No obstante, hay 3 propiedades de la L-carnitina a las que muy pocas veces se hace mención, y que igualmente son muy beneficiosas, a la par que curiosas.

Corazón en forma. La suplementación con L-carnitina mejora significativamente la salud cardíaca en aquellos pacientes que han sufrido un ataque al corazón. Esta contundente afirmación aparece reflejada en un trabajo publicado recientemente en Mayo Clinic Proceedings. Los resultados, se obtuvieron tras el análisis de varios ensayos controlados, asociando la L-carnitina con una reducción del 27% de la mortalidad por todas las causas y una disminución muy significativa del 65% en las arritmias y las anginas de pecho después de un ataque al corazón.

Rejuvenece. Un reciente estudio llevado a cabo por científicos de la Universidad de California en Berkeley (Estados Unidos) concluyó que una combinación de L-carnitina y ácido lipoico (un antioxidante) aumenta la disponibilidad de energía, los niveles de actividad y la función cognitiva, tras una observación probada en ratas ancianas. Concretamente, tras ingerir este tipo de suplementación, los animales se volvieron dos veces más activos y mejoraron considerablemente su memoria, orientación y rendimiento cognitivo, igualando a sus compañeras de mediana edad.

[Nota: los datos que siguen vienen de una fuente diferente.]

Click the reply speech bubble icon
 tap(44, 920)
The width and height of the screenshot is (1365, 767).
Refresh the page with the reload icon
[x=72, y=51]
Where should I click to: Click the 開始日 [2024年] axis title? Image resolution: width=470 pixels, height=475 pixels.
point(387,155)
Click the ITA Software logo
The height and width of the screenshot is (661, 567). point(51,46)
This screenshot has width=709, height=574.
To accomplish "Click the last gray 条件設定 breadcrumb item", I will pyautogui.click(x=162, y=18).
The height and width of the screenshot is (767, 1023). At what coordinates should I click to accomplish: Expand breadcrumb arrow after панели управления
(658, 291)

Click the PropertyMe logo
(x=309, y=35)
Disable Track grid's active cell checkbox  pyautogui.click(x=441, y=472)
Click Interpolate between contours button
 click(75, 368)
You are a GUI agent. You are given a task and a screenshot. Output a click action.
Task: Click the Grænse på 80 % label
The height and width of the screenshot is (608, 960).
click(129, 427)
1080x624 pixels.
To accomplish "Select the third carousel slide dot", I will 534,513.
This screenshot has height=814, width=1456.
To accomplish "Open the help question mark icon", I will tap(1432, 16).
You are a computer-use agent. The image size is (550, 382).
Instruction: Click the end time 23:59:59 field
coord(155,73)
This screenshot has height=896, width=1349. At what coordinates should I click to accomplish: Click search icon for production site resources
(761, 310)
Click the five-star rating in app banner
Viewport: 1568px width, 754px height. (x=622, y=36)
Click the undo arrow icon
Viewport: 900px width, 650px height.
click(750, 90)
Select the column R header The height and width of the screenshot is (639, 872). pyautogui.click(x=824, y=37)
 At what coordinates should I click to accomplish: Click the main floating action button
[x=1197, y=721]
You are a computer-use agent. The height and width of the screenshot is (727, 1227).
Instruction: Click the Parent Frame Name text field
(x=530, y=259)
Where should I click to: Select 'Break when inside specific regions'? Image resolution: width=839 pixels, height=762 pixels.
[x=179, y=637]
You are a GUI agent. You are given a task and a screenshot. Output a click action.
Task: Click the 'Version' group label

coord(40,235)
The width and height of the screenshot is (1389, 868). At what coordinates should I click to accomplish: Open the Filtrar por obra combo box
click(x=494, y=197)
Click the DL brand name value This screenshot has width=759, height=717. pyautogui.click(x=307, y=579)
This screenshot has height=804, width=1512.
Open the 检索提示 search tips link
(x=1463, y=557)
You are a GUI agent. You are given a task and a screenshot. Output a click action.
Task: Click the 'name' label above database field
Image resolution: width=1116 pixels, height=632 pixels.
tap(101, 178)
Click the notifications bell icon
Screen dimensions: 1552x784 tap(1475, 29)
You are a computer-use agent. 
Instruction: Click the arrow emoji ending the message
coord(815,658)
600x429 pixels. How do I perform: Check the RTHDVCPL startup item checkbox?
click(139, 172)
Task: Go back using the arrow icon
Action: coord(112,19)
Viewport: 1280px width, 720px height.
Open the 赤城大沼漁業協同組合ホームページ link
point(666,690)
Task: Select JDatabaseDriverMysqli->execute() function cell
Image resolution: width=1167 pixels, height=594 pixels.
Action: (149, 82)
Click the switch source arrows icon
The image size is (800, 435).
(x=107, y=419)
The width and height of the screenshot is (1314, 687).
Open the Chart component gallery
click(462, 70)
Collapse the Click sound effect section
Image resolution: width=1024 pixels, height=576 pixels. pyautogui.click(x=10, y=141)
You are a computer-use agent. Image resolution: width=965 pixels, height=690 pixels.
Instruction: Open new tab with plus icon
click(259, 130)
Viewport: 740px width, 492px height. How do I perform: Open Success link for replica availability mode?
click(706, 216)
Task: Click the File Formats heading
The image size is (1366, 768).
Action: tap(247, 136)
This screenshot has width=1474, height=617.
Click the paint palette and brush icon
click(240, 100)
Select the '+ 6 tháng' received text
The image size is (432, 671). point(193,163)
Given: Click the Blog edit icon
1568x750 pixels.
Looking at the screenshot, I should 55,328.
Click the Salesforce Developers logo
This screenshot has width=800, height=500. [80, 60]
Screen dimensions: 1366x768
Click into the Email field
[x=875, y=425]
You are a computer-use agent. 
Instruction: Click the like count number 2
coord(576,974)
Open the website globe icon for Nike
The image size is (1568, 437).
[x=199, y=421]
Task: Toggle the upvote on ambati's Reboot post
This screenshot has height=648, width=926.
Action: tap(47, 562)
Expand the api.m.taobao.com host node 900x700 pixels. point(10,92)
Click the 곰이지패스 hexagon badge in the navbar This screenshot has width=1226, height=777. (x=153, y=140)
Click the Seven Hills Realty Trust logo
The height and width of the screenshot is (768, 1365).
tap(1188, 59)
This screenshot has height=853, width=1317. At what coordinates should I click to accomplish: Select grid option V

¿Adiós a las estrías? Un equipo de científicos, en este caso de la Universidad de Sevilla, ha patentado el uso de la L-carnitina para el tratamiento de cicatrices y estrías con un tratamiento cosmético de uso tópico, todavía en pruebas. El grupo investigador afirma que la L-carnitina reconstruye las fibras estructurales y elásticas que son clave en el mantemiento de la elasticidad y estructura de la piel. El deterioro y rotura de estas fibras de colágeno se produce cuando no tienen la elasticidad suficiente para soportar una variación del volumen de los tejidos subyacentes, de ahí la aparición de esas molestas estrías. Algo que con la L-carnitina, y de seguir adelante con las pruebas, podría tener sus días contados.